Records supplied Block Start

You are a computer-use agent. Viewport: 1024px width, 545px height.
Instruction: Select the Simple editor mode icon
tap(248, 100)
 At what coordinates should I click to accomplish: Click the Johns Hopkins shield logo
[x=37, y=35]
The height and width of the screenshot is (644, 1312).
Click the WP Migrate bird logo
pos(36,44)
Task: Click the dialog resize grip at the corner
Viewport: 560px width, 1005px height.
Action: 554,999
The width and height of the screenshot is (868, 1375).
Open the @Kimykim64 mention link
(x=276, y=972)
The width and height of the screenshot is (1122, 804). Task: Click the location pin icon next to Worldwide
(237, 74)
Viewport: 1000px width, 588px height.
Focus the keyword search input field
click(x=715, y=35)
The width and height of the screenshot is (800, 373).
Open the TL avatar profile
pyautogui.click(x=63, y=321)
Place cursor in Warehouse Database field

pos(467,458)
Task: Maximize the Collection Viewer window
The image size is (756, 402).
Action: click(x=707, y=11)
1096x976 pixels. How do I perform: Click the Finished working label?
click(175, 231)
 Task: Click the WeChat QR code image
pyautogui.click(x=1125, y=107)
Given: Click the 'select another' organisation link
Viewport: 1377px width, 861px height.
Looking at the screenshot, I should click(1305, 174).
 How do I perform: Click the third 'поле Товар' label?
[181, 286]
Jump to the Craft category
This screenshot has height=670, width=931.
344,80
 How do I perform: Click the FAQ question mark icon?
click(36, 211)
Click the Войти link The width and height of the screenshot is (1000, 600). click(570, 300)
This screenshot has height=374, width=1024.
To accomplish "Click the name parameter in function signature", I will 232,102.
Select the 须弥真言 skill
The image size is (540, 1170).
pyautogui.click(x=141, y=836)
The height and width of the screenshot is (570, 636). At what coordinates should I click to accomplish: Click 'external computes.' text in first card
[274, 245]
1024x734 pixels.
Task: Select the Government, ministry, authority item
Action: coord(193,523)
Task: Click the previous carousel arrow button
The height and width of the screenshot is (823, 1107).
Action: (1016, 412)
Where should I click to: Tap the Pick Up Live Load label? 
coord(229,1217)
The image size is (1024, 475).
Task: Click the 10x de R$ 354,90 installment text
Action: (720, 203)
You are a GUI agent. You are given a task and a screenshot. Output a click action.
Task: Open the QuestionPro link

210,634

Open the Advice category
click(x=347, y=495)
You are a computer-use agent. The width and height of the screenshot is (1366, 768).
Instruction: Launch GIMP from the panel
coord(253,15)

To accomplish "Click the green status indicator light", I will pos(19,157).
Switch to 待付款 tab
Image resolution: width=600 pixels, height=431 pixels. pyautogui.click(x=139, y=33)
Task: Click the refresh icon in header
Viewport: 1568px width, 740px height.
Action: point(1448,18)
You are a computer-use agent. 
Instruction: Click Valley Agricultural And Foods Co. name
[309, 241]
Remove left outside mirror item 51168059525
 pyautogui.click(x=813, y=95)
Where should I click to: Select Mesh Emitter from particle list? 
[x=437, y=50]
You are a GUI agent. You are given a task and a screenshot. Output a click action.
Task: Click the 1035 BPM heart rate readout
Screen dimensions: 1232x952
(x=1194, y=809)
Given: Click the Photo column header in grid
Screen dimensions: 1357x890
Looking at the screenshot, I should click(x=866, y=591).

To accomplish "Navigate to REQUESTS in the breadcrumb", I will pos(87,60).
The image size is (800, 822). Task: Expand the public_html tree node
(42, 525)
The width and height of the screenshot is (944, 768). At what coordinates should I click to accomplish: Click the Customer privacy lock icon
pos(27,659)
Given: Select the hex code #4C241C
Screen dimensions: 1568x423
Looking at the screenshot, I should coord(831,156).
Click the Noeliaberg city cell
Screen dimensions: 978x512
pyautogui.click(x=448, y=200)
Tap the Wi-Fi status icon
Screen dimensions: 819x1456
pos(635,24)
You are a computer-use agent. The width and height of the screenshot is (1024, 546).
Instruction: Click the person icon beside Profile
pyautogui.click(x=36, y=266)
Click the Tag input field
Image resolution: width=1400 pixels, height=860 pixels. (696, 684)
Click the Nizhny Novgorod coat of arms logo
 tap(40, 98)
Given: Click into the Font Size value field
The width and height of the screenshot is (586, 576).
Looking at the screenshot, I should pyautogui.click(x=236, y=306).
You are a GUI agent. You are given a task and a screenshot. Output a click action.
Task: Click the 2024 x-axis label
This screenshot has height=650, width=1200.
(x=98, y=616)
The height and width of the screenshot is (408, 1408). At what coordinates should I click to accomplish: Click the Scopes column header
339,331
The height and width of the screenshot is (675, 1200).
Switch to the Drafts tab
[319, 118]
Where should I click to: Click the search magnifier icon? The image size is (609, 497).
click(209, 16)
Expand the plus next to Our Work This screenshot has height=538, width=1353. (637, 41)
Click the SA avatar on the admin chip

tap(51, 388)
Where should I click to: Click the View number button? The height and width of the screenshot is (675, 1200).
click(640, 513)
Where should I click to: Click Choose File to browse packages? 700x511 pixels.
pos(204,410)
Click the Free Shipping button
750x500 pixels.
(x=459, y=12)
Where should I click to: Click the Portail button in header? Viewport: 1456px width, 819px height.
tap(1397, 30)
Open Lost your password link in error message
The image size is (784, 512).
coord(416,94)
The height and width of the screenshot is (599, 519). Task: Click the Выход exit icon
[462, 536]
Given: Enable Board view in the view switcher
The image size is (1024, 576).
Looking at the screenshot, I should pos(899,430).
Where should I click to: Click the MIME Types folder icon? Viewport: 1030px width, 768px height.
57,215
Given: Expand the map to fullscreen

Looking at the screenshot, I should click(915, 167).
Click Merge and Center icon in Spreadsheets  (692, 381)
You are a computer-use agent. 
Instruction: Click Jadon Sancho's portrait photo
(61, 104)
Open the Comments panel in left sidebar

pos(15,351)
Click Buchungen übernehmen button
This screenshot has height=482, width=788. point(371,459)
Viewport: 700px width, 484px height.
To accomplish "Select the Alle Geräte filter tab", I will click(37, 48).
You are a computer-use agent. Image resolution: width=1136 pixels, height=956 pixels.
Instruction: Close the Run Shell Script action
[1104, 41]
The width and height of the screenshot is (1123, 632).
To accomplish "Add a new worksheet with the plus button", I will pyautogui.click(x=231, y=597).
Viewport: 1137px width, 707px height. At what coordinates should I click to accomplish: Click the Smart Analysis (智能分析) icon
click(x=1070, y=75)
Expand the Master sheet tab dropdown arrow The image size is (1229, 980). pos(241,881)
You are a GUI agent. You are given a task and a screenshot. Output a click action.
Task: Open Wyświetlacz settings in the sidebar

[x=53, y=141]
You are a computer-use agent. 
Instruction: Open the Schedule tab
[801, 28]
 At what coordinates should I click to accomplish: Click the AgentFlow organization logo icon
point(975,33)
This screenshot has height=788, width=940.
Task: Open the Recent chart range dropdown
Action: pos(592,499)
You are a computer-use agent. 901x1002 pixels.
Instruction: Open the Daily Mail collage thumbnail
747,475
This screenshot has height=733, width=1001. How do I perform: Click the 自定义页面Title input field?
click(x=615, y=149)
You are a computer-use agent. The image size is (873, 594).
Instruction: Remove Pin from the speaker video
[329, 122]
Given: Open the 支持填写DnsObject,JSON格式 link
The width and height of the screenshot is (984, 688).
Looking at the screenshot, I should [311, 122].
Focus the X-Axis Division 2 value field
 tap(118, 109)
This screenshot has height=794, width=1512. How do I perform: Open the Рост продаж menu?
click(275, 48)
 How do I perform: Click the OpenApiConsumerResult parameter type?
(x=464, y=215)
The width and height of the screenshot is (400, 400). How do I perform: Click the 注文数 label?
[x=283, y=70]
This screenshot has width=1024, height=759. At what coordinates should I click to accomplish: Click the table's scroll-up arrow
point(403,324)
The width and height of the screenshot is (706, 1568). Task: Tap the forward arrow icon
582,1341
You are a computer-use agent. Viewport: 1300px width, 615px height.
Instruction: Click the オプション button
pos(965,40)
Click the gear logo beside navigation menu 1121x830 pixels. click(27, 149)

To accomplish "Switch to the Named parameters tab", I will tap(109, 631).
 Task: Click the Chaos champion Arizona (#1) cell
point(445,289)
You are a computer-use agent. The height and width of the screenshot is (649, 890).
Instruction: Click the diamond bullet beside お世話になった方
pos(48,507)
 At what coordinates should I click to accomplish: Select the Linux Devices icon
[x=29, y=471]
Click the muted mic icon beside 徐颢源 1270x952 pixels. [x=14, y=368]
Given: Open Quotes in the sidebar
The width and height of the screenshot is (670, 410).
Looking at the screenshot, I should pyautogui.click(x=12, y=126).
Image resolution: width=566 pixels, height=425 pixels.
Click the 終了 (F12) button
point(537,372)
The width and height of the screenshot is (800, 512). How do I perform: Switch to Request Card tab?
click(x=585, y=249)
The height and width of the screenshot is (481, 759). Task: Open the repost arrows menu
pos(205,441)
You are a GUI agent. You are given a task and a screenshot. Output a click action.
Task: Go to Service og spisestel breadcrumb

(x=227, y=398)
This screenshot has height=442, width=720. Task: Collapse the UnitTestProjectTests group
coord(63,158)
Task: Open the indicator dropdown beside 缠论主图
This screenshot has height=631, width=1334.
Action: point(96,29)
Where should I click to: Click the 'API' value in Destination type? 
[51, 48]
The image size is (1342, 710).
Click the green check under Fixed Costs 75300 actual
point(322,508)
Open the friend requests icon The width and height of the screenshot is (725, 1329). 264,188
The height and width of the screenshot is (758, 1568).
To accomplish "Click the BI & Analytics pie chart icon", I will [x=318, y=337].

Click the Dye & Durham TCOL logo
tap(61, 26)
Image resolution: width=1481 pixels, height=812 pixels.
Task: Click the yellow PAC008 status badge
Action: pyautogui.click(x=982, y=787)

Records supplied Block End

#### [Task objective]
Which lines above run from the one containing "Viewport: 700px width, 484px height." to the one containing "The width and height of the screenshot is (1123, 632)."? Give them again exactly, both ends included.

#### [Output of the task]
Viewport: 700px width, 484px height.
To accomplish "Select the Alle Geräte filter tab", I will click(37, 48).
You are a computer-use agent. Image resolution: width=1136 pixels, height=956 pixels.
Instruction: Close the Run Shell Script action
[1104, 41]
The width and height of the screenshot is (1123, 632).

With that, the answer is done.